Set up by Desert Island comic shop and PictureBox, the first Brooklyn Comics and Graphic Festival was held in the basement of a church in Williamsburg on Saturday only. I've always heard about comic shows back in the day being held in church basements, so I was glad I finally got to experience one. Generally, between my group of friends, we've all been looking forward to a new alternative comics show located in NYC to give MoCCA a run for its money. Don't get me wrong, MoCCA's been a highlight each year for me, but two shows are better than one, and any natural competition scared up by the presence of a second show should only provide increased entertainment for the show-goers. Besides, it's fucking New York City - there's room.
The weather wasn't the best this weekend. When it wasn't raining, it was slushing or snowing. But that didn't keep the crowd away from the FREEEEE admission and the small room - which the church quaintly decorated with orange and gold foil streamers and dangling accouterments which reminded us all we were still in a church basement - was constantly packed to, "Whoops, excuse me" capacity. Check out the pictures Sam snapped around 3 in the afternoon:
(The above is the view from the front facing the special signing stage set up in the back. To the left of the stage was an Asian hotdog stand)
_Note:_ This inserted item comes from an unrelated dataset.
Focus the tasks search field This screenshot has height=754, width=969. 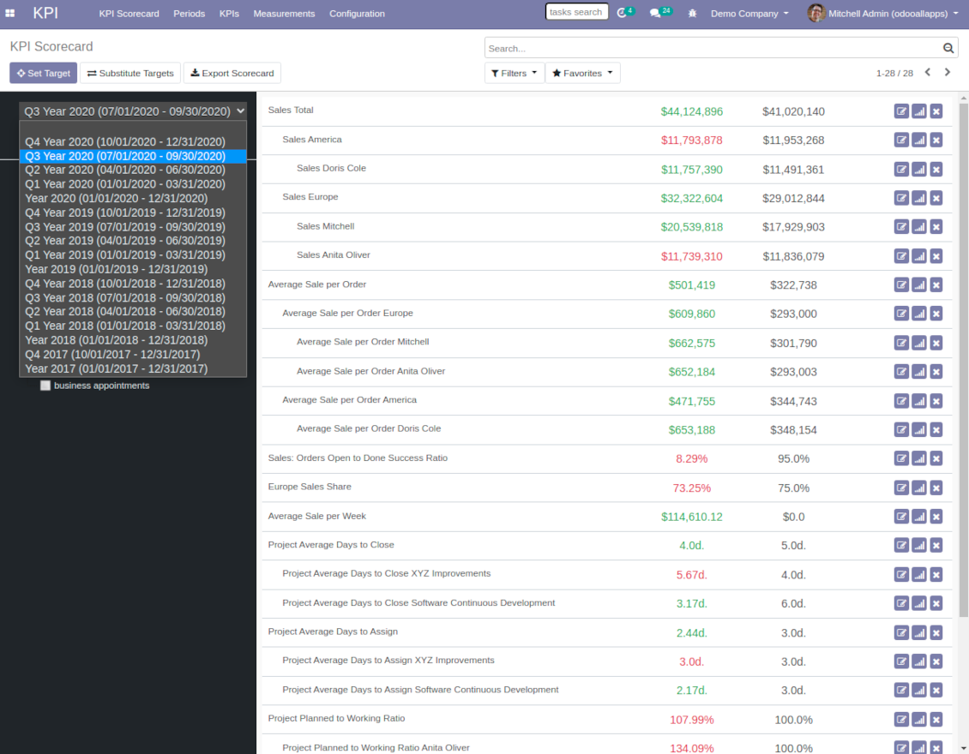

(The view of the always-crowded far left aisle. We all love the PictureBox short-boxes and Frank Santoro's contagious excitement - you shoulda seen him pitch two kids on Shang Chi issues!)
We knocked the show out in about an hour because we'd seen a lot of the exhibitors at previous shows this year like SPX and MoCCA, but there was still PLENTY of stuff to find and buy that we'd never seen before. And the smallness of the show wasn't a problem at all. It kept table prices low so a lot of great people could afford to come out and it made the whole experience feel a lot more intimate than your average show. Here's what I picked up:
- NEW MINI DASH SHAW MADE - Packed with drawings of people partying to the max, this new mini was free from Shaw, who I said hello to for the first time since I spoke to him back when I worked at Wizard.
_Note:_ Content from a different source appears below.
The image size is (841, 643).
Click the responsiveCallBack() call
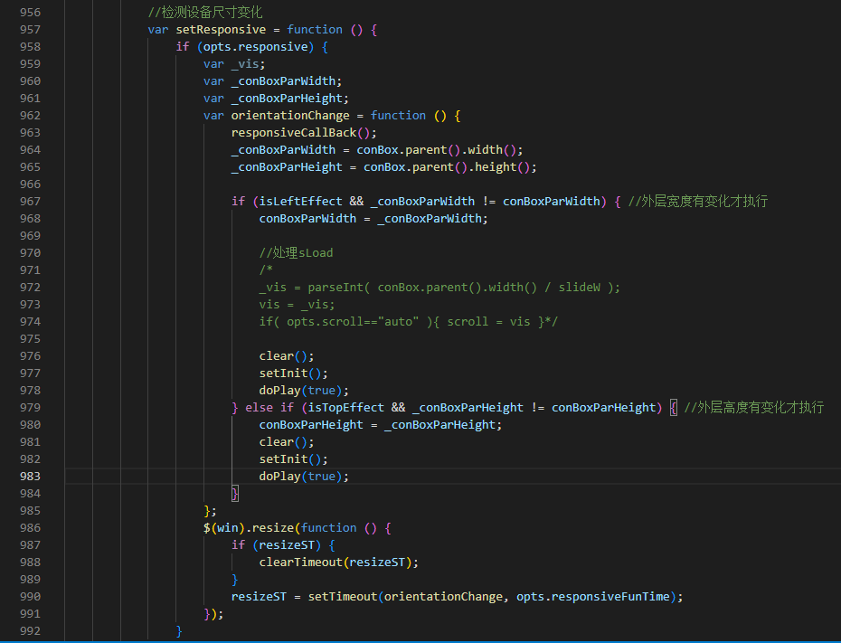tap(294, 132)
- ESCHEW #1 - Secret Acres was selling this razor sharp mini from Robert Sergel for cheap! And it was the story inside titled "Thirteen Bad Experiences Involving Water that clinched the sale.
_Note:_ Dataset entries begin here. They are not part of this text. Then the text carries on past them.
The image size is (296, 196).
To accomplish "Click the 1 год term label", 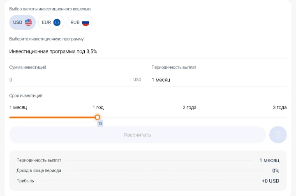I will click(98, 108).
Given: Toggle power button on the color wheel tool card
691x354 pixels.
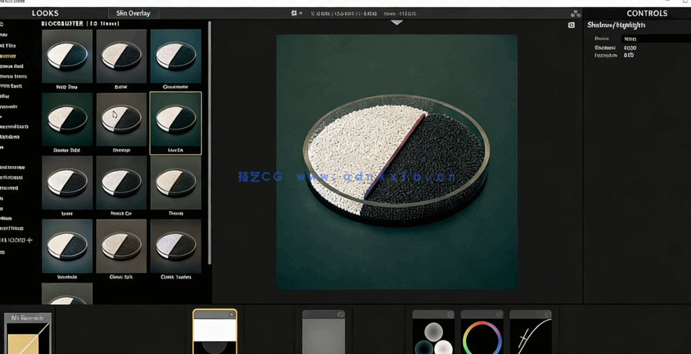Looking at the screenshot, I should [499, 315].
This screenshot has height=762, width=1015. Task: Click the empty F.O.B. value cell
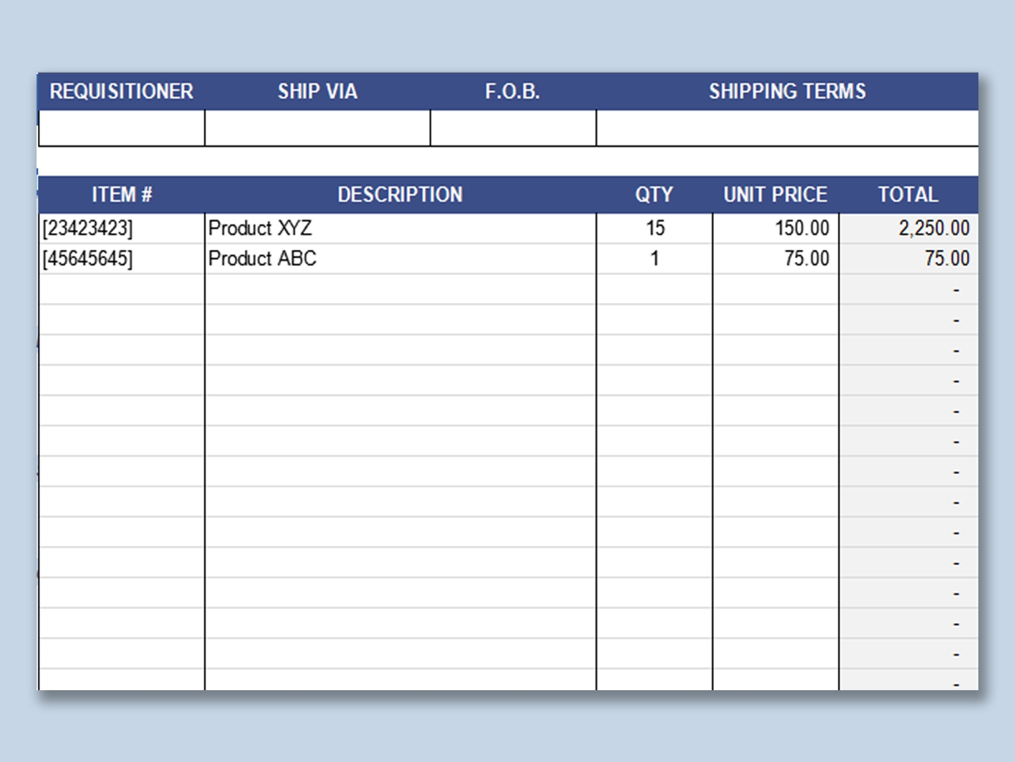[513, 128]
- SNAKE OIL #5: wOLF - Chuck McBuck's fifth issue was at the show! Great cover and I can't wait to read the insides.
- TALES FROM GREENFUZZ #2 - I got issue #3 at SPX this year and I'm still dizzy from the hilariously creative designs and colors inside. Want to see a 2-page spread where French Fry people and a hotdog seize a town of food people? Of course you do. Buy this book.
- FREE SHIT #16 - Charles Burns tossed me this little mini of random portraits.
- LOSE #1 - It's got a glossy cover and pages, it looks like it'll be ongoing, it's by a guy I don't think I've ever heard of and it's filled with cute little designs that remind me of vinyl toys. Check out creator Michael DeForge here RIGHT AWAY.
- SMOKE SIGNAL #3 - A free comics paper Desert Island puts together. Garbielle Bell! Anders Nilsen! Chester Brown! And loads of others at the low price of nada.
- EPOXY #1 - I love John Pham (the cover to Sublife #1 is my desktop at work and it should be yours, too) and had no idea this book existed until I read Jog write about having picked it up at a PictureBox table at some show in the past year. Luckily for me, PictureBox had another copy at their table during THIS show, and I finally got it. Now I need to get issue #2...
- PROGRAM GUIDE - Sporting a big image from Charles Burns that I'm certain I saw somewhere else before, the program guide was just a single newspaper print with elements on the front and back. The back had the map of the floor and a list of exhibitors. I passed on purchasing the gigantic poster featuring the Burns art, which you can see here.
- WHAT HAD HAPPENED WAS... - I'd never heard of Domitille Collardey, but her ink and brush style has this fierce sort of delicateness I couldn't pass up. The 4-page color section is the real winner here as her watercolor skills are on full, warming display. She also puts the book in an envelope when you buy it, which was fun.